You probably hear this a lot, but I truly mean it. I’m so sorry you’re going through this. I know exactly how you feel right now. There were times when I wanted to scream at the top of my lungs at my mom for getting mad at me over the smallest things. Of course, I couldn’t say anything, so I stayed quiet, and somehow that still got me in trouble.
          
          Thankfully, I found comfort in a few close friends who understood what I was going through because they had been through it too. When everything felt hopeless, I turned to God. I don’t even know how it happened, but after every stressful moment, I felt myself growing closer to Him. Before I knew it, my YouTube recommendations were filled with videos about His love for us and why He sent His Son to die for us.
          
          Through all of that, I realized something I never would have understood on my own.

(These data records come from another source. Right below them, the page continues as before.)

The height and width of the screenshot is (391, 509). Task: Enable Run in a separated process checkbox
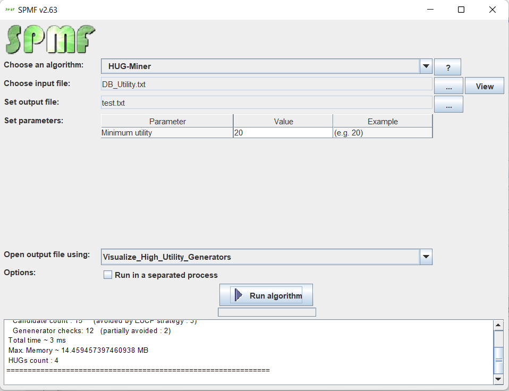[108, 275]
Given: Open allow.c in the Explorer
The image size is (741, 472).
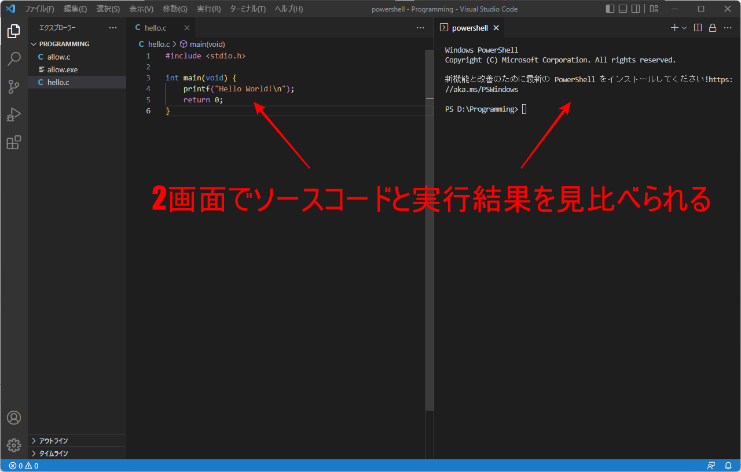Looking at the screenshot, I should [58, 57].
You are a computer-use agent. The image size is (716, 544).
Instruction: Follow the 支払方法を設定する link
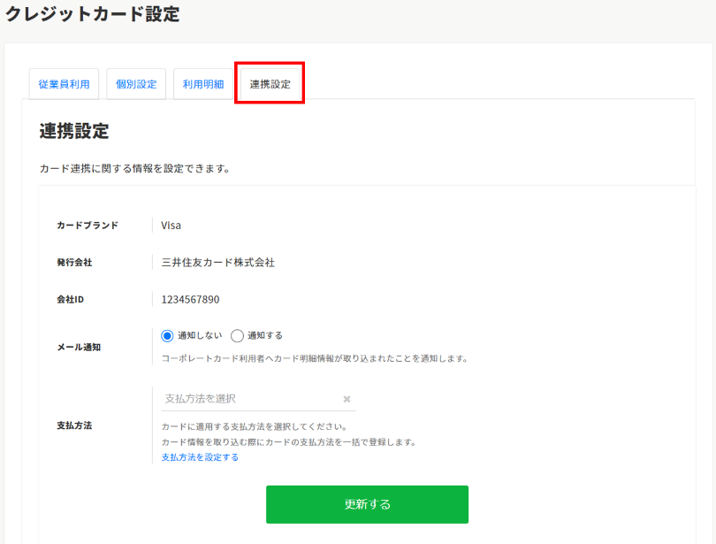(x=200, y=457)
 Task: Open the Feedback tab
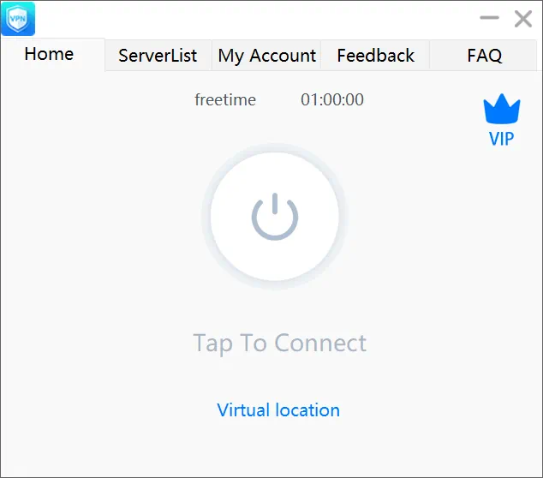pos(375,56)
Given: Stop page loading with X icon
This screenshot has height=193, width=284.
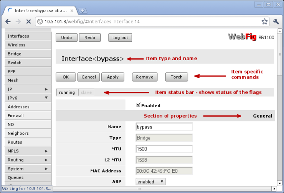Looking at the screenshot, I should (28, 22).
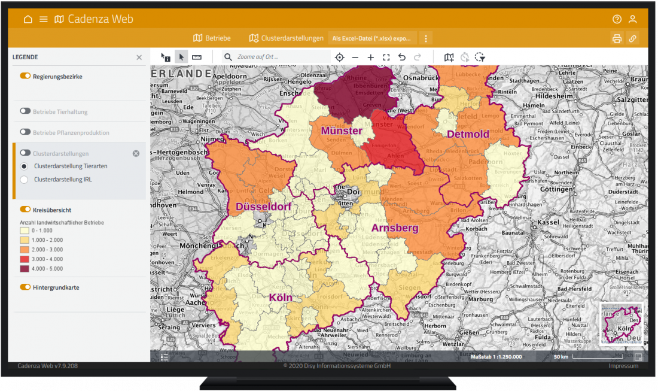Open the three-dot more options menu
658x391 pixels.
click(x=426, y=38)
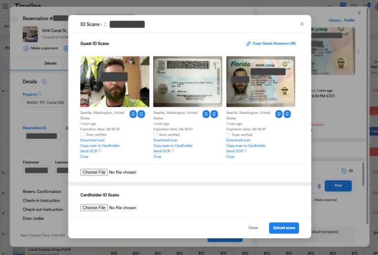Send OCR for the third scan

(x=234, y=151)
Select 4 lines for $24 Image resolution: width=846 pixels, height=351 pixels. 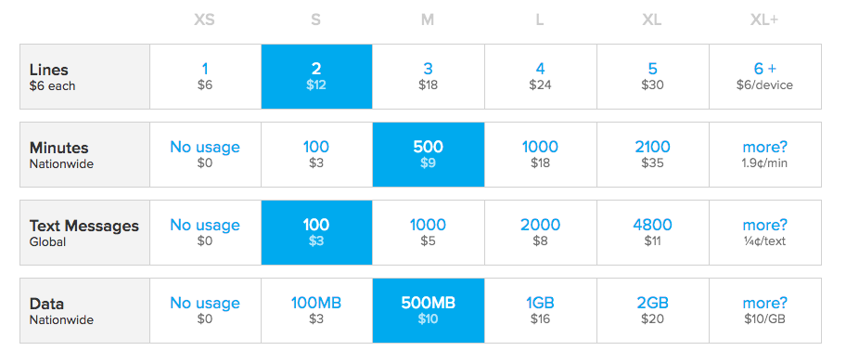(541, 77)
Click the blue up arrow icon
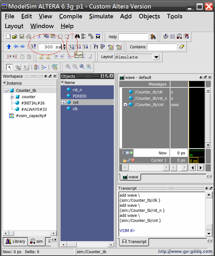The width and height of the screenshot is (215, 256). [9, 47]

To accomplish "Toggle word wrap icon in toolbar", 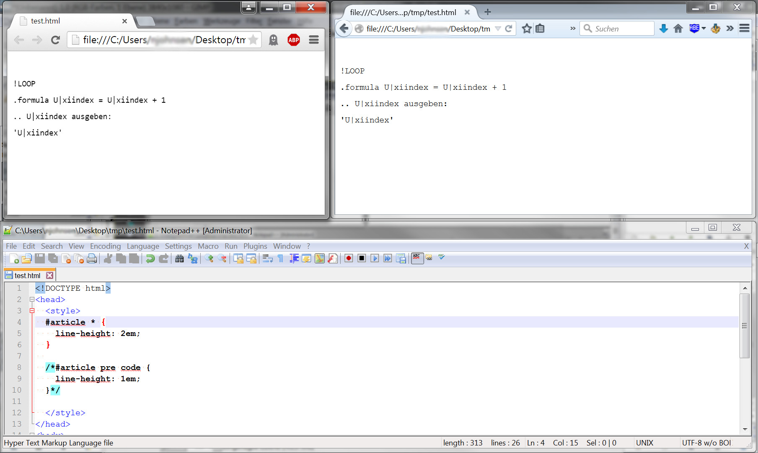I will 267,258.
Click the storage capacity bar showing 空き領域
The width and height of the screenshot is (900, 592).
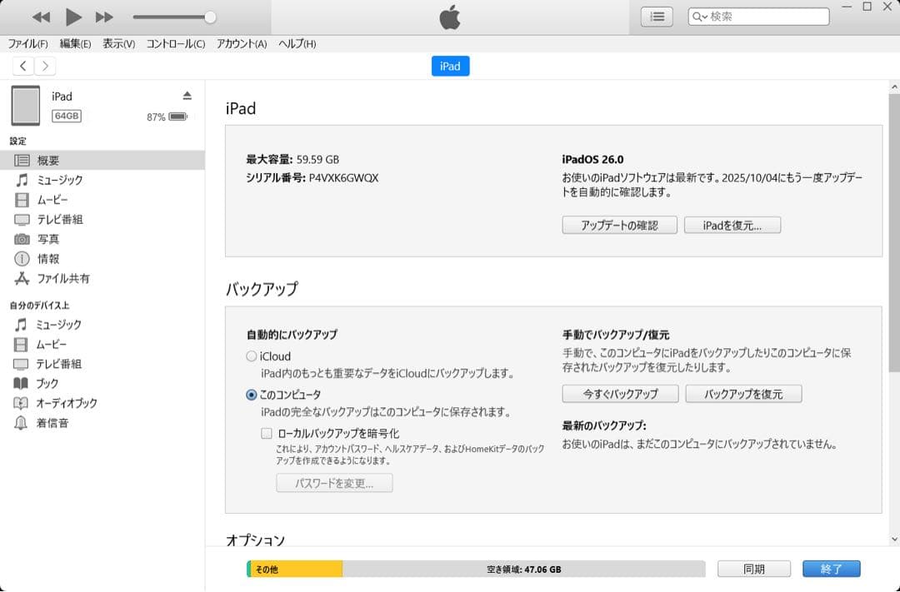[475, 568]
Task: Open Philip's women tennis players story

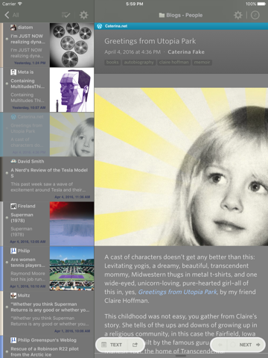Action: (x=48, y=269)
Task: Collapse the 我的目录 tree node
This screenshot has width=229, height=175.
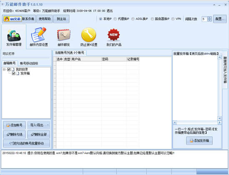Action: (x=4, y=69)
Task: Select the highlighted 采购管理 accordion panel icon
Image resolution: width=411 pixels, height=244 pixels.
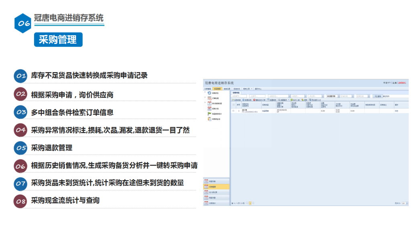Action: [206, 187]
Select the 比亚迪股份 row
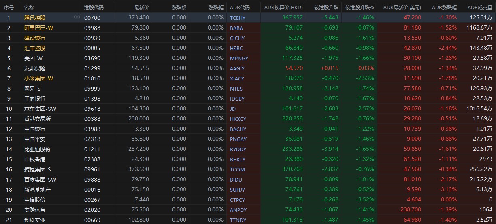The height and width of the screenshot is (224, 496). (x=37, y=149)
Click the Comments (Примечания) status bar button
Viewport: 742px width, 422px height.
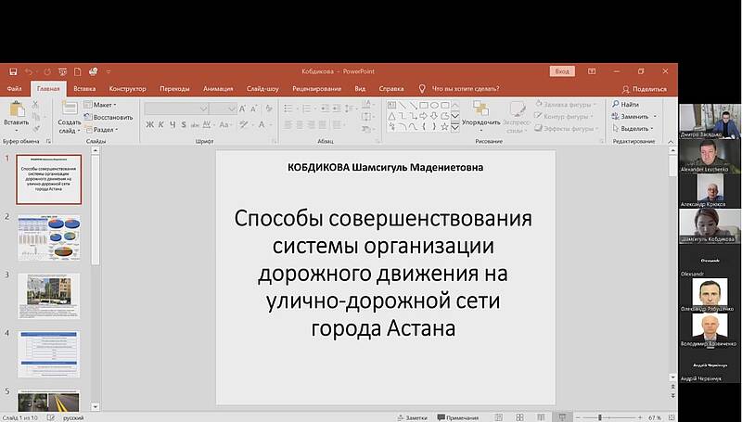click(x=463, y=417)
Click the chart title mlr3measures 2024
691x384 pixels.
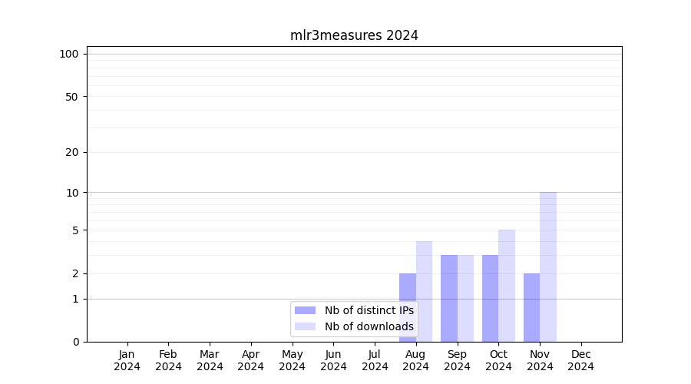[354, 35]
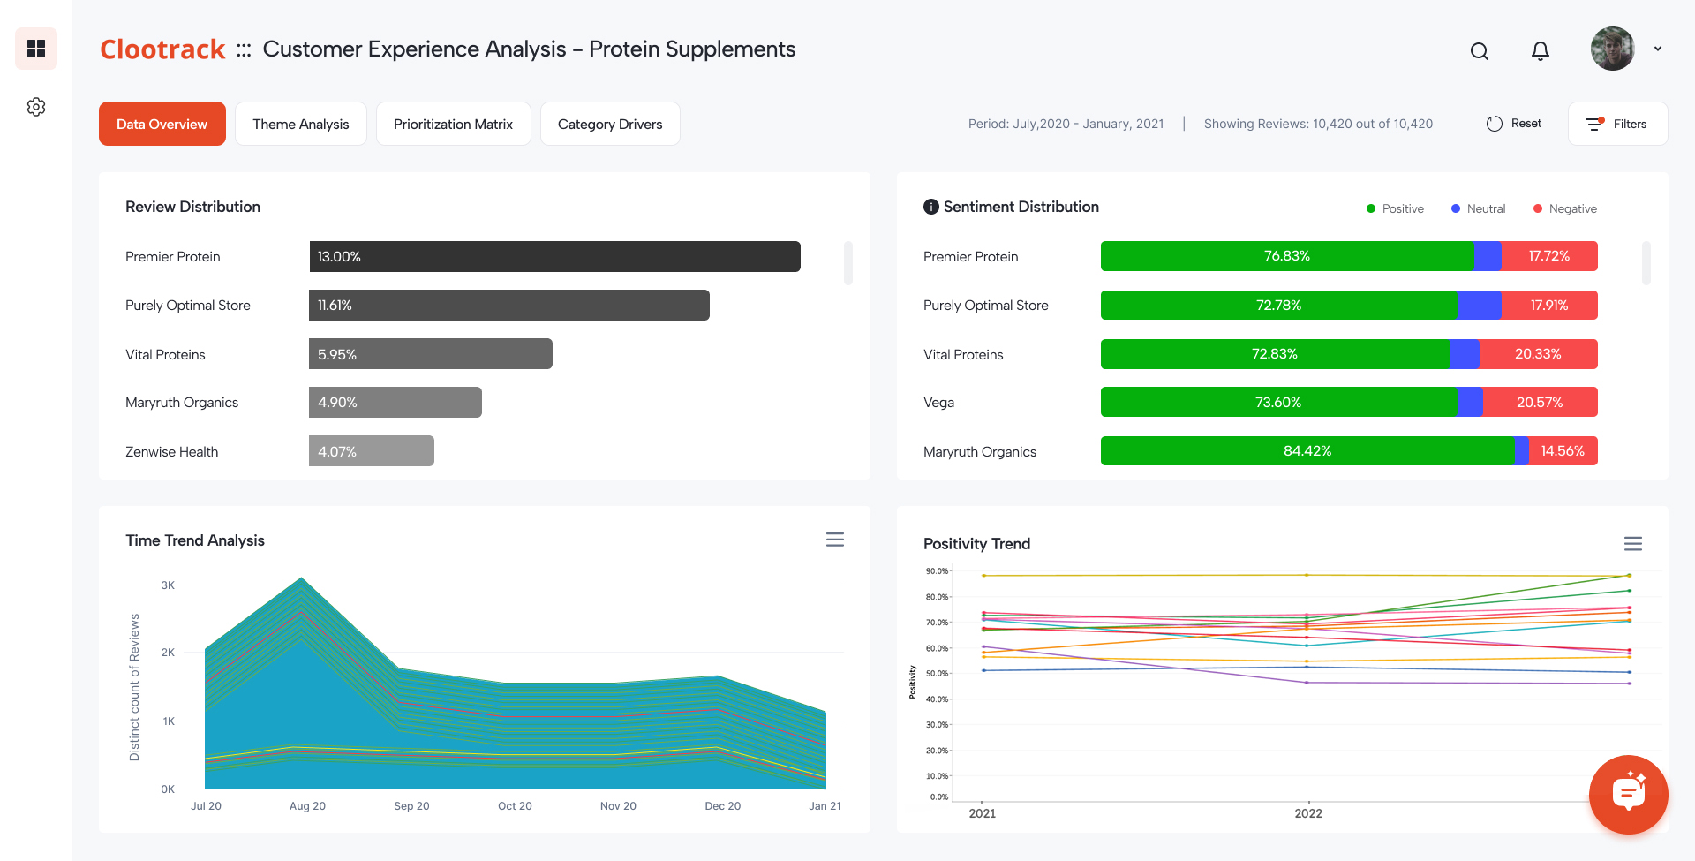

Sometimes God allows painful moments in our lives because He cares about us and loves us. He does not always step in to stop the consequences of what happens, but it does not mean He has abandoned us. God did not curse you with any disabilities. The brokenness of this world did.
          
          As I grew closer to Him, there was one message that kept coming back to me: “I have plans for you.” And if it comes from God, it has to be good, because He is good.
          
          So I want you to know that He has plans for you too, whether you believe it right now or not. He loves you deeply. He does not want to let go of you, just like a loving father would never let go of his child.
          
          I’m praying for you. Please remember that there are people who care about you, including me. I’m sure many others here care about you too. And please, don’t make a decision you can’t take back. Not just for yourself, but for the people who truly love you and want to see you here tomorrow.

soulmate1268

this message may be offensive
Hey, if you need to take a break from writing that's completely ok. I just hope you don't discontinue ur Hazbin Hotel story. For what it's worth i loved ur last chapter. Fuck that one guy who thinks he had a right to demand how u write YOUR work.

Jdtuiklkfdddgh

It really hurts for me to quit my story I first  started to write this story after the MASSIVE disappointment I had after watching the finale of the second season of hazbin hotel and I felt like writing this story would heal up my anger and depression I had after watching the finale and second if y'all didn't know this was a self insert my real name is Isidro I'm Isidro and sometimes I wish could escape this cruel life so I can be at hazbin hotel it sounds pathetic I know but my real life isn't so good right now everything that read was real well except for the banishing me to hell thing but my real family doesn't love me and my real mom did abandoned me when I small and my heart hurts everyday when I think about her and I have two wishes I would die for one is to see my mom again or second I wish i had a gun so I can escape this pain I have many don't understand what it's like being autistic sometimes I feel like God cursed me with this disability and I can't have a life because of it so sorry 

Benomous

I’m so sorry about everything you went through and how a lot of people don’t appreciate your work. You deserve so much better. Take a break, man, we’ll wait until you jump back.